The lexicon classifier you created in Task 1 does not use all the information available in the lexicon. In this step you should modify the simple classifier to account for the strength/magnitude of the sentiment expressed by each word. The tester assumes the use of weight 2 for strong sentiment.

To investigate whether the two systems are significantly different, we will use the **sign test**. In this case, the sign test is based on the binomial distribution.

Count all cases when system 1 is better than system 2, when system 2 is better than system 1, and when they are the same. Call these numbers Plus, Minus and Null. The sign test returns the probability that the **null hypothesis** is true.

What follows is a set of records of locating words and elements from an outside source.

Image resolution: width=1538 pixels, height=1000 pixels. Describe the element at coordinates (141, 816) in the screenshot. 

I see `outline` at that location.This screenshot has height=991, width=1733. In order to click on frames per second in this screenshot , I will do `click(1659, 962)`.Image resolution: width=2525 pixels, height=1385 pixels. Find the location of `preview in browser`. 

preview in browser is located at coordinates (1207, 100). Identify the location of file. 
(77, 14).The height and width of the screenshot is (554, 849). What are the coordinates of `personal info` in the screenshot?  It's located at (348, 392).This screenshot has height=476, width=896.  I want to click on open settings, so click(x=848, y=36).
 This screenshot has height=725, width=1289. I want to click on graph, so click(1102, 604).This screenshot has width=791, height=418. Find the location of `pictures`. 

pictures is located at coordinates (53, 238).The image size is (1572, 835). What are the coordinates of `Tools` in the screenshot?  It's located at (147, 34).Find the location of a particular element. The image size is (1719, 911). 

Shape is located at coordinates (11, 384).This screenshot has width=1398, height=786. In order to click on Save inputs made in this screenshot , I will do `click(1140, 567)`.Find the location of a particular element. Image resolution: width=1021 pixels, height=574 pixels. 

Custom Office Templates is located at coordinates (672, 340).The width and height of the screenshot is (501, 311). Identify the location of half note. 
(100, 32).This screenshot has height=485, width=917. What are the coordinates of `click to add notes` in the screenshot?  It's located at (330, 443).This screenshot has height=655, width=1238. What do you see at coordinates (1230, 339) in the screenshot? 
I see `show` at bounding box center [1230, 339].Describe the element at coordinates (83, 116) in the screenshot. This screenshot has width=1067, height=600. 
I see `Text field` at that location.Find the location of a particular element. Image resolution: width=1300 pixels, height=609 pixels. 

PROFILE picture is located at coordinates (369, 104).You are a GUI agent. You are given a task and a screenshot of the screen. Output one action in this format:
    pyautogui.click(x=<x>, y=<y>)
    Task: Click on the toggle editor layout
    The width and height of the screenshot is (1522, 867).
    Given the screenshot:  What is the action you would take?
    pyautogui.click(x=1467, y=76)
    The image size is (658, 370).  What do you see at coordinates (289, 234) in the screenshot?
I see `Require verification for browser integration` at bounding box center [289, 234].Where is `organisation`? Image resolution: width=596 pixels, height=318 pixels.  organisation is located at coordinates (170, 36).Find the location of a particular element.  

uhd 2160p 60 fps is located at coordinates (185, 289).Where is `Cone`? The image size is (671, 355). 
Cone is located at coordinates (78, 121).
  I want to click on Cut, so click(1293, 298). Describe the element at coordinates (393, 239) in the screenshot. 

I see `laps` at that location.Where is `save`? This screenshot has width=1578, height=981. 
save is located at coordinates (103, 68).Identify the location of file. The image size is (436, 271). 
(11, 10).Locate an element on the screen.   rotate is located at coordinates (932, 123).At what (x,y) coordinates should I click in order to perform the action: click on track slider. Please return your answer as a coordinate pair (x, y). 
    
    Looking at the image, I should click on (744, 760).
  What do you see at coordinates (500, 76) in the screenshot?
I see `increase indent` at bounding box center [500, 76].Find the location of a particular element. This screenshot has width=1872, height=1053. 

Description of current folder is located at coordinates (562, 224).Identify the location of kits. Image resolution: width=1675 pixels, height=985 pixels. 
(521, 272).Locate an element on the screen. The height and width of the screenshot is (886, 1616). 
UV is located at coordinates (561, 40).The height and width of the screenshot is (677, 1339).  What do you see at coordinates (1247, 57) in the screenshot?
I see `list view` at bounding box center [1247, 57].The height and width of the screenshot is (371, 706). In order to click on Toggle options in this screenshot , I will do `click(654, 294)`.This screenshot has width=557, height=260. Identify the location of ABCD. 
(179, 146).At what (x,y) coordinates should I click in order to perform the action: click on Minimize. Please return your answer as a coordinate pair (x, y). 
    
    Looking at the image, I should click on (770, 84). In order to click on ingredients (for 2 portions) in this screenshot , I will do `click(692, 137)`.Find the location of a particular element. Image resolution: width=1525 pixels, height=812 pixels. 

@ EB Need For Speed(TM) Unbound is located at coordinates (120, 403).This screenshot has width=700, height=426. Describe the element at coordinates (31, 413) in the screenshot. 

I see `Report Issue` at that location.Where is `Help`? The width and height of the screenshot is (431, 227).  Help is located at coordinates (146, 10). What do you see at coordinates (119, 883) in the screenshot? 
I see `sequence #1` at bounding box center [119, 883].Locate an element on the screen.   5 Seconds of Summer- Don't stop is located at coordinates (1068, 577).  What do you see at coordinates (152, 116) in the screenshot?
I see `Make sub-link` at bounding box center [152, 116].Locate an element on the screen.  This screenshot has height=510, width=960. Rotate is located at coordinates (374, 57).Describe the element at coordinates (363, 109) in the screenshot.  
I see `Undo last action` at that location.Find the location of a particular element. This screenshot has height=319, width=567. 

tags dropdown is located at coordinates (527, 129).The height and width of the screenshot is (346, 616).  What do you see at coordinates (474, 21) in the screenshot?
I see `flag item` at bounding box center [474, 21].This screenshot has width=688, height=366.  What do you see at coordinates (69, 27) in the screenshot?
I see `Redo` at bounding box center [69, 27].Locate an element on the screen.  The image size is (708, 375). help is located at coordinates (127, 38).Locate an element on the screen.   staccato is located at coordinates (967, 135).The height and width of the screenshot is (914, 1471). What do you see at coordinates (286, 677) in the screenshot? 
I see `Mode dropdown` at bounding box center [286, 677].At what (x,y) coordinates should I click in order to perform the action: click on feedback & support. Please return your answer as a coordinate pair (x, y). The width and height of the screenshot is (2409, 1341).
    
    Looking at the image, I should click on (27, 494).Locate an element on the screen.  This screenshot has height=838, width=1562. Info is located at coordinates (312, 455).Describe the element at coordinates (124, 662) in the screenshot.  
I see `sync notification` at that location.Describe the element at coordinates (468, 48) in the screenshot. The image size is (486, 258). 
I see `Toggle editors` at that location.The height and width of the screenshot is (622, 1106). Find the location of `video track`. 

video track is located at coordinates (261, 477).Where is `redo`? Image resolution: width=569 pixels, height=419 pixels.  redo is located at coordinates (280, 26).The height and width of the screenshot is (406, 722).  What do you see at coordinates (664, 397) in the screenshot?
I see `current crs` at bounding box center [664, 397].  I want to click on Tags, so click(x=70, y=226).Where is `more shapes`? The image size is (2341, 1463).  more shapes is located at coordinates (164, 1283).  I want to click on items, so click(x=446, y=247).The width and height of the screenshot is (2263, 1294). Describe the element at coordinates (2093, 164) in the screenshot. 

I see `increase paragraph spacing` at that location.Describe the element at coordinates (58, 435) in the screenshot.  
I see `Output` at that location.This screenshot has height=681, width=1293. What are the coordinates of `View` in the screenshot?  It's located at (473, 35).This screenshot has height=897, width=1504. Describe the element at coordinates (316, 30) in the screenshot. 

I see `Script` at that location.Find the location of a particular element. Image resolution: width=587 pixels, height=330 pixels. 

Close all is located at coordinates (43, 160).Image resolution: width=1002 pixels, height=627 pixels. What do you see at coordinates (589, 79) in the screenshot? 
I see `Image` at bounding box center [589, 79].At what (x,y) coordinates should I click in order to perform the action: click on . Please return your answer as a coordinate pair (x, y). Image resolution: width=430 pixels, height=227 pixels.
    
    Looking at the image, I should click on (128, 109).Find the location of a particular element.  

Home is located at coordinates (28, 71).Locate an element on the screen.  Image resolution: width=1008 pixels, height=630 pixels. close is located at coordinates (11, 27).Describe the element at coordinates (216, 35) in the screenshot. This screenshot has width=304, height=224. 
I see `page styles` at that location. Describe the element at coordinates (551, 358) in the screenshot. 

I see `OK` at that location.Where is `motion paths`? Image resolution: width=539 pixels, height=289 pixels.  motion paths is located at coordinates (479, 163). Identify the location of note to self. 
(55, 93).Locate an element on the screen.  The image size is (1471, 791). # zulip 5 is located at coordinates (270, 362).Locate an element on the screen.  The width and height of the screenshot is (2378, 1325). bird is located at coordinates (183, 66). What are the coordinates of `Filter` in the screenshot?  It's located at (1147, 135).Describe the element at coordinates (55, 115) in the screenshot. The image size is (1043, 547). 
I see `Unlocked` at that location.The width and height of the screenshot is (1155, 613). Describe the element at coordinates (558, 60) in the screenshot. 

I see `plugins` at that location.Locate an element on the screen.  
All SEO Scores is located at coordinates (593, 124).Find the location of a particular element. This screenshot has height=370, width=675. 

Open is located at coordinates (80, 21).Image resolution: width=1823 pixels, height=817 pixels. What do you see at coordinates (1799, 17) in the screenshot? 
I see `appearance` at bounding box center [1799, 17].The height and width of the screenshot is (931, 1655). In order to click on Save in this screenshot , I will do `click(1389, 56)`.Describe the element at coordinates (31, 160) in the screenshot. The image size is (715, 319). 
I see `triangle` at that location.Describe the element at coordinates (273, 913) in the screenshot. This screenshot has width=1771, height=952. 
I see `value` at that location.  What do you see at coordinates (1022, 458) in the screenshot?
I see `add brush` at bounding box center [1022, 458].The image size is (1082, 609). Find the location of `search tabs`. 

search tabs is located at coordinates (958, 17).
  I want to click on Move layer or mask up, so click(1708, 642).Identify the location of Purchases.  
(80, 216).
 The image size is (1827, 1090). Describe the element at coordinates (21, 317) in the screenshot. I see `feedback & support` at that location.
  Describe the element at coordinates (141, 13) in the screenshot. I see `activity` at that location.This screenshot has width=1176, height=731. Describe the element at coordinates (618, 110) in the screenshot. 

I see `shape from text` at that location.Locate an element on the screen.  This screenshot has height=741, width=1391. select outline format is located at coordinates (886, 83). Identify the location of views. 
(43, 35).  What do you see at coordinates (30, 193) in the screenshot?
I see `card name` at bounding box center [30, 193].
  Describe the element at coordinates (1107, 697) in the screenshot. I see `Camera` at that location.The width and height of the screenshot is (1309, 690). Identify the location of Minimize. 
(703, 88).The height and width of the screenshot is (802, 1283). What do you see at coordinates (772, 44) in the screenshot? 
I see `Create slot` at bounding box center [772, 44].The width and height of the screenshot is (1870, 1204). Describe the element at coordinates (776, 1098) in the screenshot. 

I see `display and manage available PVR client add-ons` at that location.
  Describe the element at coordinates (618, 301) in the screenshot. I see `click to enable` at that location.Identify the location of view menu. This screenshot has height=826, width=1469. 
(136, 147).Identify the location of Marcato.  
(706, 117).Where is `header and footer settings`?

This probability is called the **p-value** and it can be calculate for the two-sided sign test using the following formula:

\[2\sum_{i=0}^{k}{n \choose i}q^i (1-q)^{n-i}\]

where \(n=2 \lceil \frac{Null}{2} \rceil + Plus + Minus\) is the total number of cases and \(k=\lceil \frac{Null}{2} \rceil + \min{\{Plus,Minus\}}\) is the number of cases with the less common sign. In this experiment, \(q=0.5\).

Here, we are dividing the null cases evenly between the two signs, rounding up if necessary (why is this better than rounding down? Hint: we are looking for statistical significance. We then use the formula as above. The formula is multiplied by two because this is a two-sided sign test and tests for the significance of differences in either direction, so a difference in one of the directions is half as significant as it would be otherwise.

The numbers you will calculate are high enough to cause overflow if you use standard `double`

or `int`

types. Use `BigInteger`

class.

Is the difference in the scores obtained by your simple classifier and the magnitude classifier statistically significant? What about the magnitude and Naive Bayes classifiers? Make sure you compare the results on the same examples and that you don't test on the training set. As usual, please see Exercise4Tester.java as a guide for what is expected.

How does the p-value vary if you reduce the number of samples?

If you vary the smoothing parameter from Task 2 so that you add a constant smaller than 1 (e.g., add 0.5 rather than add 1), do you obtain better performance? You can carry out this experiment with various values for the smoothing parameter to try and optimize it. Why would it be invalid (strictly speaking) to check for significant improvements by using the sign test on your best result?